First step of Calvin cycle makes precursors for glucose and other carbohydrates, whereas later steps produce RuBP. As Calvin cycle takes in only one carbon (as CO₂) at a time, it takes 6 turns to produce net gain of six carbons (that is two molecules of glyceraldehydes-3-photosphate, a three-carbon sugar). These 6 turns need eighteen ATPs (three per carbon) and 12 NADPHs (two per carbon). All of which come from photochemical reactions of photosynthesis.

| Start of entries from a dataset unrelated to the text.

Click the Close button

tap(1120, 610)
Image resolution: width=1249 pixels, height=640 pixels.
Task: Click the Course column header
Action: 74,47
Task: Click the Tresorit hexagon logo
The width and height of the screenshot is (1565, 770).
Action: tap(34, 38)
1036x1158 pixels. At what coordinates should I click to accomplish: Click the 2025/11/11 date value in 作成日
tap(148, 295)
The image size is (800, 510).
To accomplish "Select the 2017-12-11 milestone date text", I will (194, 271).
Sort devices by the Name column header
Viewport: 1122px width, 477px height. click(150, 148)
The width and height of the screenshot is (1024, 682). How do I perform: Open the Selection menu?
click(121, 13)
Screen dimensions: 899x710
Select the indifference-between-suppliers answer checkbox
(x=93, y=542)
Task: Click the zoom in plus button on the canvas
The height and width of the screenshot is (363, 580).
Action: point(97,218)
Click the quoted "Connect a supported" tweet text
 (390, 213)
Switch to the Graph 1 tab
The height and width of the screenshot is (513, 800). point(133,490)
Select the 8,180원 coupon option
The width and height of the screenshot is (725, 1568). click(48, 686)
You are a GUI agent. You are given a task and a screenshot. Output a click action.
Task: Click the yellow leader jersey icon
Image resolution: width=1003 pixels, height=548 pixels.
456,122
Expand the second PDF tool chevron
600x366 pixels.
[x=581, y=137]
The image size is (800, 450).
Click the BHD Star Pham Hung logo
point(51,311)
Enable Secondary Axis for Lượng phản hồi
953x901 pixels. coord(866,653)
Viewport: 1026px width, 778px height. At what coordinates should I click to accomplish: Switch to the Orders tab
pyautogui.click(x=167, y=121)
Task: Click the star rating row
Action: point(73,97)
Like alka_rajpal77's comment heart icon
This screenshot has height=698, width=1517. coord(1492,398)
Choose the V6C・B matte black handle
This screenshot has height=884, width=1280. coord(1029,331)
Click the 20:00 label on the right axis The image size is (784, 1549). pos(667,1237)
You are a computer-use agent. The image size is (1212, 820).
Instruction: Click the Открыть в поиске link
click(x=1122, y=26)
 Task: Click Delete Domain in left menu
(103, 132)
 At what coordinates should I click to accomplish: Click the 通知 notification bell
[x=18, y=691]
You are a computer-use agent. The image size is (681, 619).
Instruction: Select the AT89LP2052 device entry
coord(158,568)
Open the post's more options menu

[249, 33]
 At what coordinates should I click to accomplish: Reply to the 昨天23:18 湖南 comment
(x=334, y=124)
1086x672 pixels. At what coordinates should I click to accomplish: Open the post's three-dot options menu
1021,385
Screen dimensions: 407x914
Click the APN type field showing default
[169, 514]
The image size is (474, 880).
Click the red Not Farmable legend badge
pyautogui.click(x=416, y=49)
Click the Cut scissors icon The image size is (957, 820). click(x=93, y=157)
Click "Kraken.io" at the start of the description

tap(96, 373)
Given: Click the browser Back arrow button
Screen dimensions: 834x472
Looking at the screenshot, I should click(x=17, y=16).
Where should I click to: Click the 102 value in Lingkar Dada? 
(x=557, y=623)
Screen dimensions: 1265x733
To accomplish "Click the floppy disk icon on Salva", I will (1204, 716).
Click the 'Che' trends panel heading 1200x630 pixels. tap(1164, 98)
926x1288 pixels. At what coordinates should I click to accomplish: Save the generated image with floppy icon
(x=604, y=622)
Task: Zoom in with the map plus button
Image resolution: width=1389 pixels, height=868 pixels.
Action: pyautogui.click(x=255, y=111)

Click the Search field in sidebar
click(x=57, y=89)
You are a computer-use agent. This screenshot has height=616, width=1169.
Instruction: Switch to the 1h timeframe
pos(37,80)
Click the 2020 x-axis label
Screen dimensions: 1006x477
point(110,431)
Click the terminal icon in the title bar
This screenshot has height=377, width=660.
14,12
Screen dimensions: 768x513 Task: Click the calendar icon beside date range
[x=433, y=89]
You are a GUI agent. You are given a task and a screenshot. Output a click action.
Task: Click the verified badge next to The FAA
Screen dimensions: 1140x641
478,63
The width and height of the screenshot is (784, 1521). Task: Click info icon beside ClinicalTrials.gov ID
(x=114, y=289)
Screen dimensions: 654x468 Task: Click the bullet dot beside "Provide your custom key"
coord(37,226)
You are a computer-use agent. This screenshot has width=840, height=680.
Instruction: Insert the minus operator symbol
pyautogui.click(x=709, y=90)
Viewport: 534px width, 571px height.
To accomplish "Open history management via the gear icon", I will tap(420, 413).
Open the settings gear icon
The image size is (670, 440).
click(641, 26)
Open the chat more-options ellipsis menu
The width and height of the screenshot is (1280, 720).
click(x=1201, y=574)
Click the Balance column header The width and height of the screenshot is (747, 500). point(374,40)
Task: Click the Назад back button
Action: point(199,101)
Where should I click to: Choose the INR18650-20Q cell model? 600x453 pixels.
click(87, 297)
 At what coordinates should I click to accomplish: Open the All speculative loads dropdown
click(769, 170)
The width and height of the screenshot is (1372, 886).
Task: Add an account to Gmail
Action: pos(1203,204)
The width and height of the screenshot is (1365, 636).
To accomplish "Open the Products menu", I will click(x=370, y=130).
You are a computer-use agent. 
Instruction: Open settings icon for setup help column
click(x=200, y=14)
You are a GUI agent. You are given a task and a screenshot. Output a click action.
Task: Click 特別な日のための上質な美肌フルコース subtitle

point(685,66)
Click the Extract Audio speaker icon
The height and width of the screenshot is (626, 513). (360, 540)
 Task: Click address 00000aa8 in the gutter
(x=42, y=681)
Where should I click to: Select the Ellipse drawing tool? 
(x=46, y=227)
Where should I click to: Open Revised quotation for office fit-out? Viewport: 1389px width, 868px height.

6CO₂ + 18ATP + 12 NADP + 12H₂O → C₆H₁₂O₆ + 18Pi + 18ADP + 12NADP⁺ + 6H₂O + 6O₂

C₄ Photosynthesis:

In some groups of tropical grasser like sugar cane, CO₂ is still fixed via Calvin cycle but only after fixing it by another set of reactions which take place before Calvin cycle. The explanation of what occurs in these plants is given below:

Carbon dioxide diffuses in the leaf through stomata and is fixed in mesophyll cells. These cells lack rubisco;

Carbon dioxide in mesophyll cells mixes with 3-carbon compound known as phosphonenolphyruvic acid (PEP), respiratory intermediate.

Four-carbon acid is rapidly converted to malic acid (Malate) or aspartic acid (as partate) that is moved (at expense of ATP) by psalmodiesmate to adjacent bundle-sheath cell. There these acids are divide in CO₂ and three-carbon compound. Therefore malic acid and aspartic acid function as shortlived reservoirs of CO₂.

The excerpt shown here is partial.